PAGE TEXT:

++++++

Benefits of white paternalism for blacks

Daniels argues that white paternalism created amicable cooperation between blacks and whites. He also contends that blacks preferred the system of white paternalism to economic gains. This sentiment is echoed later in the interview.

Citing this Excerpt

Oral History Interview with Jonathan Worth Daniels, March 9-11, 1977. Interview A-0313. Southern Oral History Program Collection (#4007) in the Southern Oral History Program Collection, Southern Historical Collection, Wilson Library, University of North Carolina at Chapel Hill.

Full Text of the Excerpt

JONATHAN WORTH DANIELS:
Yes. We had a gardener and a maid and two nurses and a cook. And of course they were paid nothing. I don't mean to say that my mother and father were particular scrooges. They paid at least the going rate. Of course there was a very clear difference between black and white, but there was a very intimate relationship, too. Now that may be difficult for your generation to quite understand, the closeness of the ties. It was paternalism complete, but in our time we've become a little too unsympathetic with paternalism, because it did put a heart into a relationship even if it didn't put equality into a relationship. And where somebody was suffering or anything, my mother and father were quick to try to help. And I thought of our servants as just practically members of the family.
CHARLES EAGLES:
Do you remember any of them in particular?

++++++

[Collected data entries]
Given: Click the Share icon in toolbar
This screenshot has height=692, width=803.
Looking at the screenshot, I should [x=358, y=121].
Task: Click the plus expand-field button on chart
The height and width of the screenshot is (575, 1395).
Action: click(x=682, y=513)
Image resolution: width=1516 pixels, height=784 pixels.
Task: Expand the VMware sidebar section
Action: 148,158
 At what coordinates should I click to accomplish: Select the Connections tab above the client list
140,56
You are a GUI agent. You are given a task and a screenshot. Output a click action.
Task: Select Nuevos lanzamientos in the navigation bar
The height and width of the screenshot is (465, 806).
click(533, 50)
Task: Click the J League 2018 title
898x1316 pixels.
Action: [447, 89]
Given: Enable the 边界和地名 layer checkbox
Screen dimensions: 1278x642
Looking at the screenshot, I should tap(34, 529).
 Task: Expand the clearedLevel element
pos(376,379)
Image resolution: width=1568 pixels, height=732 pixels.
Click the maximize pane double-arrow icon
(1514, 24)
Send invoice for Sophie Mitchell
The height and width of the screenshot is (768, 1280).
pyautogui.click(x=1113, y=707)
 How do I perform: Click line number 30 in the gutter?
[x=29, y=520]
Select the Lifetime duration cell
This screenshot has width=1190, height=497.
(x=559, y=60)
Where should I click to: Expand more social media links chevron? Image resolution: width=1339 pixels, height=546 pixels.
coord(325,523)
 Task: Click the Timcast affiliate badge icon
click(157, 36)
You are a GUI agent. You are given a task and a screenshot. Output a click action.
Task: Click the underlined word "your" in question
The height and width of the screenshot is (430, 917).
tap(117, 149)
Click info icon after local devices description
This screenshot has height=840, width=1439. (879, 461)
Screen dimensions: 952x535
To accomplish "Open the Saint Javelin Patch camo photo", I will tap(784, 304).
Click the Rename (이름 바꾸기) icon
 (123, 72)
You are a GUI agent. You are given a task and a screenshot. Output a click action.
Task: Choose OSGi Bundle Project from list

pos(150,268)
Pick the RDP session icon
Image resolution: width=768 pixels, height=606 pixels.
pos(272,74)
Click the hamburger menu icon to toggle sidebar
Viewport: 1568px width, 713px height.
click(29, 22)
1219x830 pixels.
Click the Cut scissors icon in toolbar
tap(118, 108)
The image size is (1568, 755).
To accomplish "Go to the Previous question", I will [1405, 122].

++++++

WORK INSTRUCTIONS:
In the interview excerpt about white paternalism, which household workers does Daniels say his family had?

OUTPUT FOR THIS EXERCISE:
A gardener, a maid, two nurses, and a cook.